_OBJECTIVE_
Copy each of the following records word for word, keeping their order.

_DATA PROVIDED_
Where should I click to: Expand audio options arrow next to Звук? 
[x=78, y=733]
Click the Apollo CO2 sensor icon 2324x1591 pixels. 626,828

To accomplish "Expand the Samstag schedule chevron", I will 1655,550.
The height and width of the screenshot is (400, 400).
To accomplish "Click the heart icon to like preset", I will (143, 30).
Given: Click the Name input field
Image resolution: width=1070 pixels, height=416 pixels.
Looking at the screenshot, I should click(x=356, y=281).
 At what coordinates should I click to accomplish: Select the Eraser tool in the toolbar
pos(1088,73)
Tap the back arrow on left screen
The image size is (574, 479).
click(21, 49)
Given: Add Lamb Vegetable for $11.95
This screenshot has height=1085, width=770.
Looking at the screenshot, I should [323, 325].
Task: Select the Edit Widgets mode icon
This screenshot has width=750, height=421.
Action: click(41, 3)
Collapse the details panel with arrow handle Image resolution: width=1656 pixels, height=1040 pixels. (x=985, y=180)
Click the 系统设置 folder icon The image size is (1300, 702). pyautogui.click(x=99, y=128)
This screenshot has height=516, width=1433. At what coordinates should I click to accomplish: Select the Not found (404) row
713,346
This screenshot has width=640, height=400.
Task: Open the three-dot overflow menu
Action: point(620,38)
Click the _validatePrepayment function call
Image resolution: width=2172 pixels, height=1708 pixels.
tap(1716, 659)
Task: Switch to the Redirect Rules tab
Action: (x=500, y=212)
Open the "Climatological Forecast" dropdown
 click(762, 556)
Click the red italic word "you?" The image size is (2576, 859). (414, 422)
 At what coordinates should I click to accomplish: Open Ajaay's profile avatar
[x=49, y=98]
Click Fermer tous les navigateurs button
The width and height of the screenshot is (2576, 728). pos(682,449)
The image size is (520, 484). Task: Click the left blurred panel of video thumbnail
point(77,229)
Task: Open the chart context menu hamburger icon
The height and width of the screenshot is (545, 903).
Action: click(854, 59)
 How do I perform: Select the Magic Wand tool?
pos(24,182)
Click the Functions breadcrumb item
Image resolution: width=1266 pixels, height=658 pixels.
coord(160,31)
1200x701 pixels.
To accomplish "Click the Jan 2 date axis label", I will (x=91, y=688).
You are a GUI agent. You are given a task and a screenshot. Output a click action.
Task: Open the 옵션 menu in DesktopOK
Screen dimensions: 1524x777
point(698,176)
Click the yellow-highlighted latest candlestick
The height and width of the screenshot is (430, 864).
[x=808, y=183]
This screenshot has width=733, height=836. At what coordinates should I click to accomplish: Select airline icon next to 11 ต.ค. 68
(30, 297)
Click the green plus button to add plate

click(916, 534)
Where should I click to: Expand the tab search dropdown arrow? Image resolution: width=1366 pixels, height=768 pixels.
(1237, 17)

_FULL ANSWER_
Where should I click to: Expand audio options arrow next to Звук? 
[x=78, y=733]
Click the Apollo CO2 sensor icon 2324x1591 pixels. 626,828

To accomplish "Expand the Samstag schedule chevron", I will 1655,550.
The height and width of the screenshot is (400, 400).
To accomplish "Click the heart icon to like preset", I will (143, 30).
Given: Click the Name input field
Image resolution: width=1070 pixels, height=416 pixels.
Looking at the screenshot, I should click(x=356, y=281).
 At what coordinates should I click to accomplish: Select the Eraser tool in the toolbar
pos(1088,73)
Tap the back arrow on left screen
The image size is (574, 479).
click(21, 49)
Given: Add Lamb Vegetable for $11.95
This screenshot has height=1085, width=770.
Looking at the screenshot, I should [323, 325].
Task: Select the Edit Widgets mode icon
This screenshot has width=750, height=421.
Action: click(41, 3)
Collapse the details panel with arrow handle Image resolution: width=1656 pixels, height=1040 pixels. (x=985, y=180)
Click the 系统设置 folder icon The image size is (1300, 702). pyautogui.click(x=99, y=128)
This screenshot has height=516, width=1433. At what coordinates should I click to accomplish: Select the Not found (404) row
713,346
This screenshot has width=640, height=400.
Task: Open the three-dot overflow menu
Action: point(620,38)
Click the _validatePrepayment function call
Image resolution: width=2172 pixels, height=1708 pixels.
tap(1716, 659)
Task: Switch to the Redirect Rules tab
Action: (x=500, y=212)
Open the "Climatological Forecast" dropdown
 click(762, 556)
Click the red italic word "you?" The image size is (2576, 859). (414, 422)
 At what coordinates should I click to accomplish: Open Ajaay's profile avatar
[x=49, y=98]
Click Fermer tous les navigateurs button
The width and height of the screenshot is (2576, 728). pos(682,449)
The image size is (520, 484). Task: Click the left blurred panel of video thumbnail
point(77,229)
Task: Open the chart context menu hamburger icon
The height and width of the screenshot is (545, 903).
Action: click(854, 59)
 How do I perform: Select the Magic Wand tool?
pos(24,182)
Click the Functions breadcrumb item
Image resolution: width=1266 pixels, height=658 pixels.
coord(160,31)
1200x701 pixels.
To accomplish "Click the Jan 2 date axis label", I will (x=91, y=688).
You are a GUI agent. You are given a task and a screenshot. Output a click action.
Task: Open the 옵션 menu in DesktopOK
Screen dimensions: 1524x777
point(698,176)
Click the yellow-highlighted latest candlestick
The height and width of the screenshot is (430, 864).
[x=808, y=183]
This screenshot has width=733, height=836. At what coordinates should I click to accomplish: Select airline icon next to 11 ต.ค. 68
(30, 297)
Click the green plus button to add plate

click(916, 534)
Where should I click to: Expand the tab search dropdown arrow? Image resolution: width=1366 pixels, height=768 pixels.
(1237, 17)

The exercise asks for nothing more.